**The task**. Only the lines from the one that includes "You are a GUI" through the last line below belong in the reply, copied exactly and without pictures.

(Items listed in a dataset)

________________________

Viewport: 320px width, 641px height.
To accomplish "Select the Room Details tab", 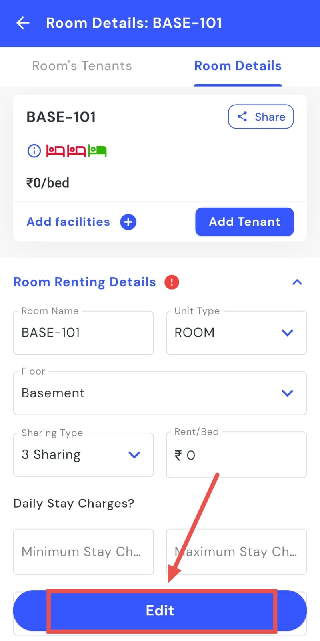I will [238, 66].

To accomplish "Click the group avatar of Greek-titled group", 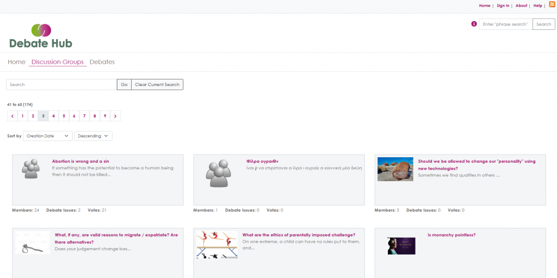I will point(218,174).
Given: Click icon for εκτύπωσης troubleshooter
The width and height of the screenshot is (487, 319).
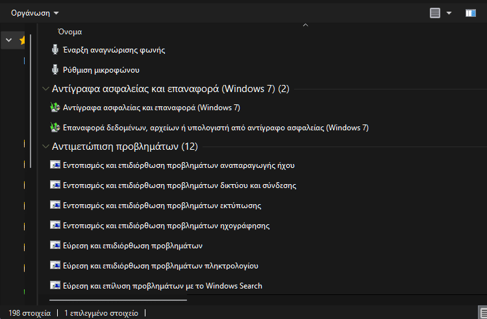Looking at the screenshot, I should (55, 206).
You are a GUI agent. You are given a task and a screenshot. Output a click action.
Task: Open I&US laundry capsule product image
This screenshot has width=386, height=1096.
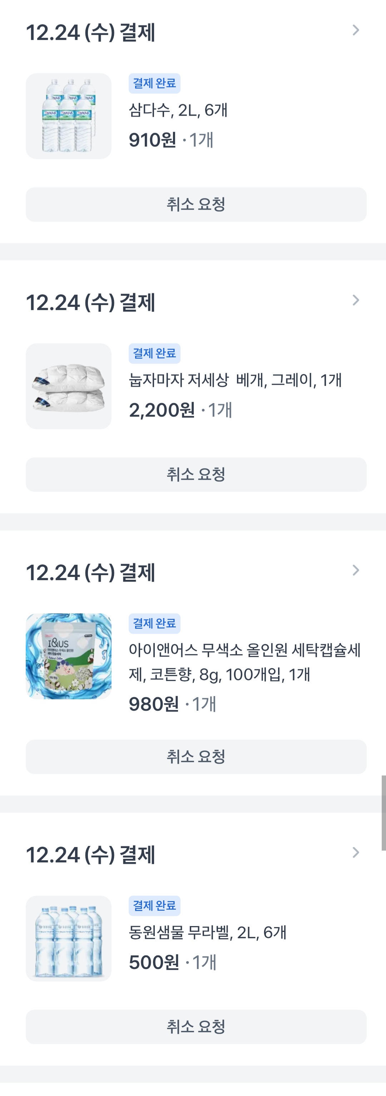68,656
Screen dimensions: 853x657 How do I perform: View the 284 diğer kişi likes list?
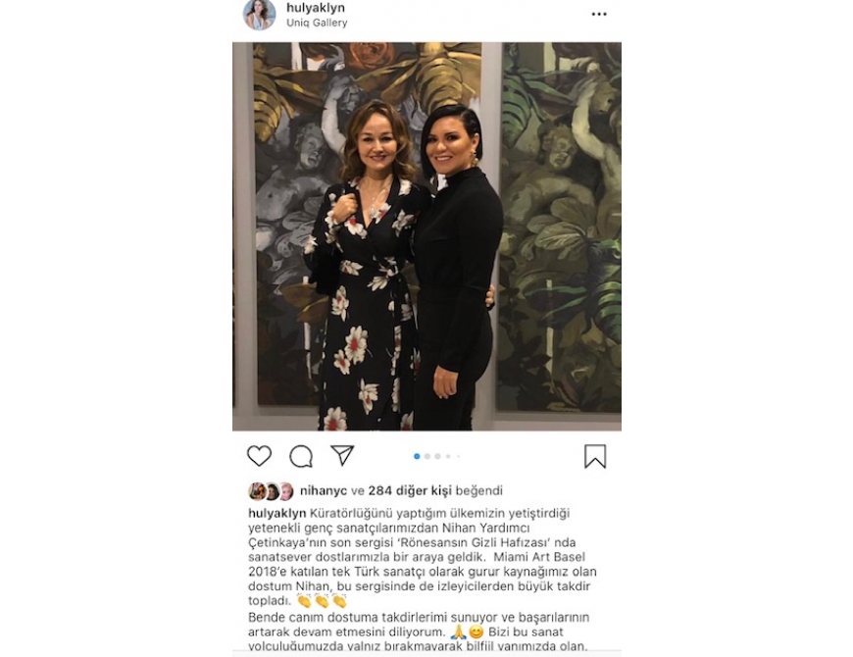(x=410, y=490)
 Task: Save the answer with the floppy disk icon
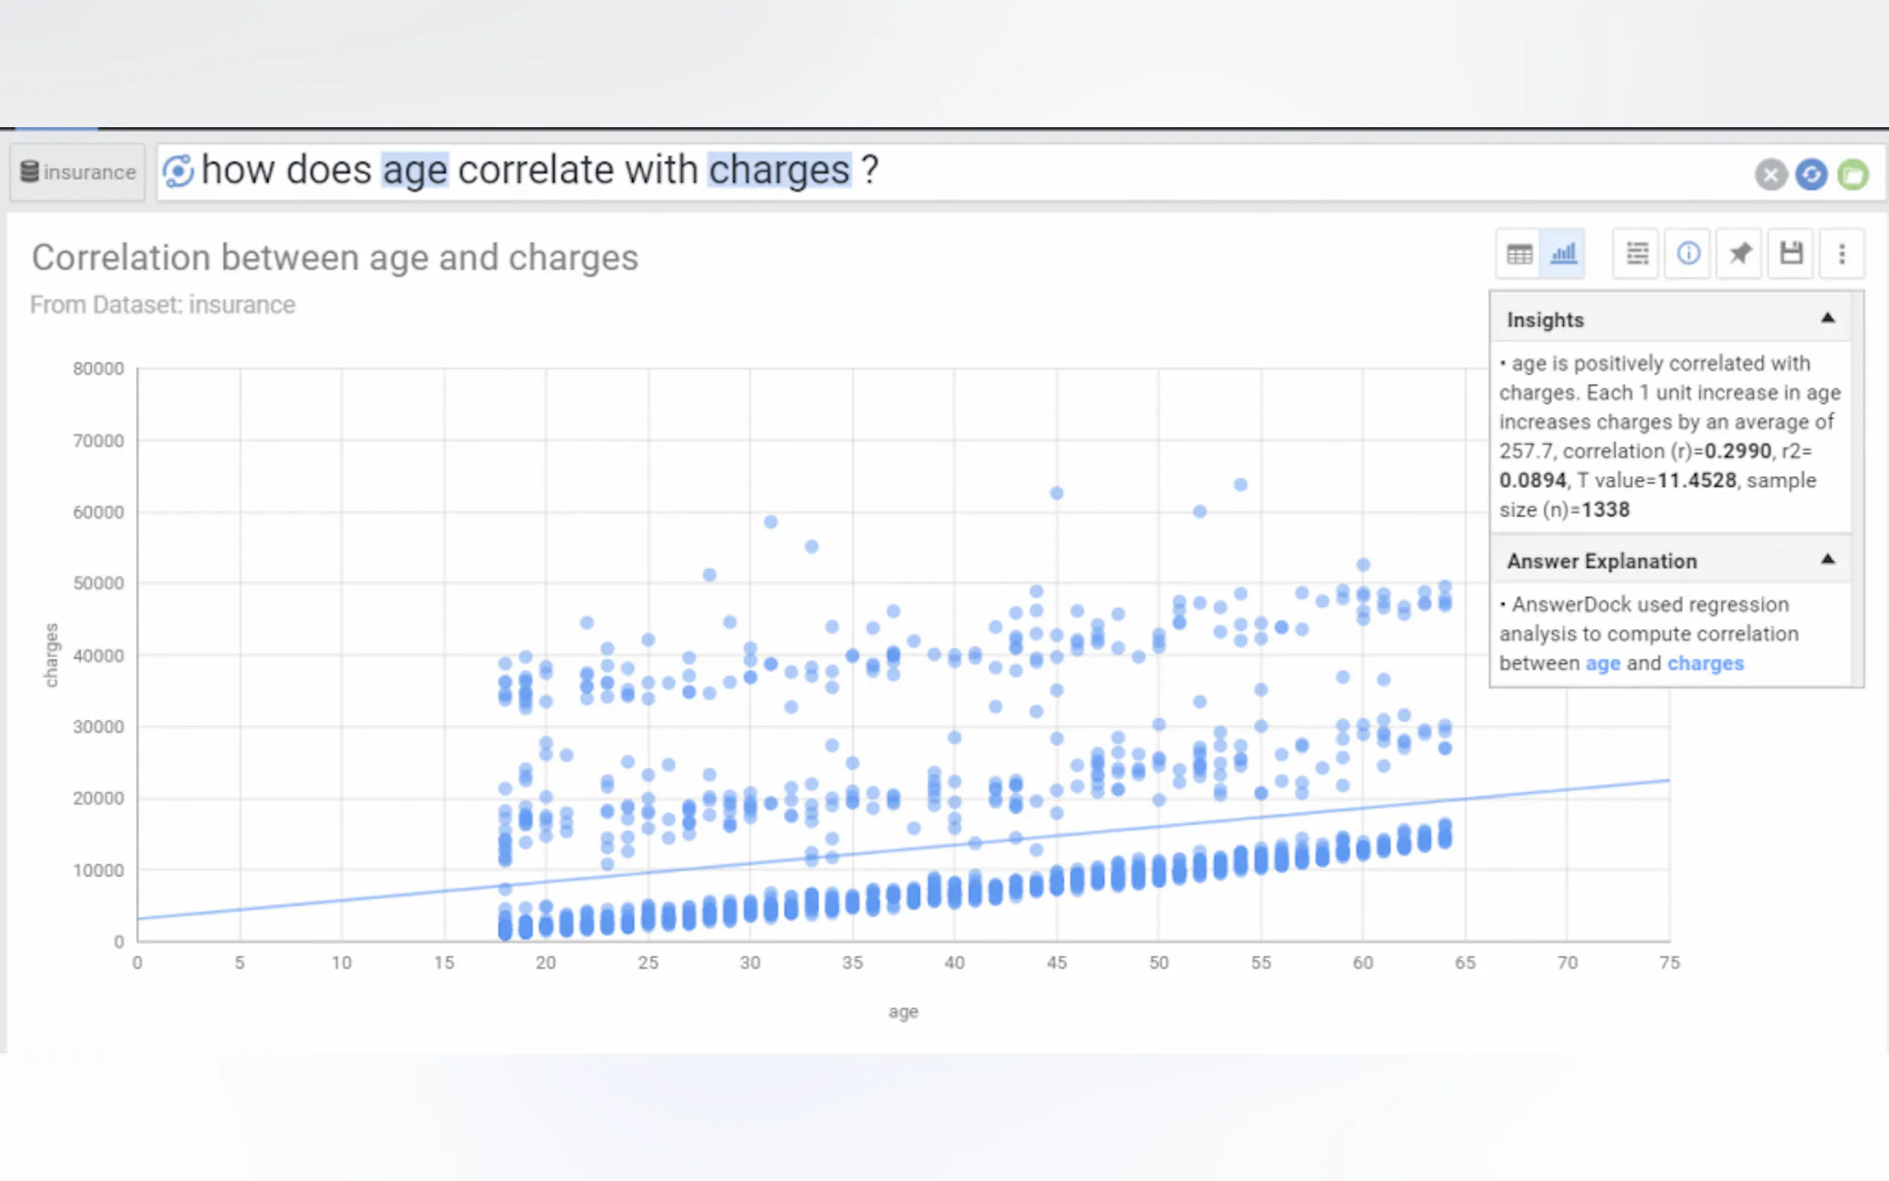(x=1791, y=253)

________________________

**Expected answer**.
You are a GUI agent. You are given a task and a screenshot. Output a click action.
Task: Open I&US laundry capsule product image
This screenshot has width=386, height=1096.
68,656
Screen dimensions: 853x657 How do I perform: View the 284 diğer kişi likes list?
(x=410, y=490)
 Task: Save the answer with the floppy disk icon
(x=1791, y=253)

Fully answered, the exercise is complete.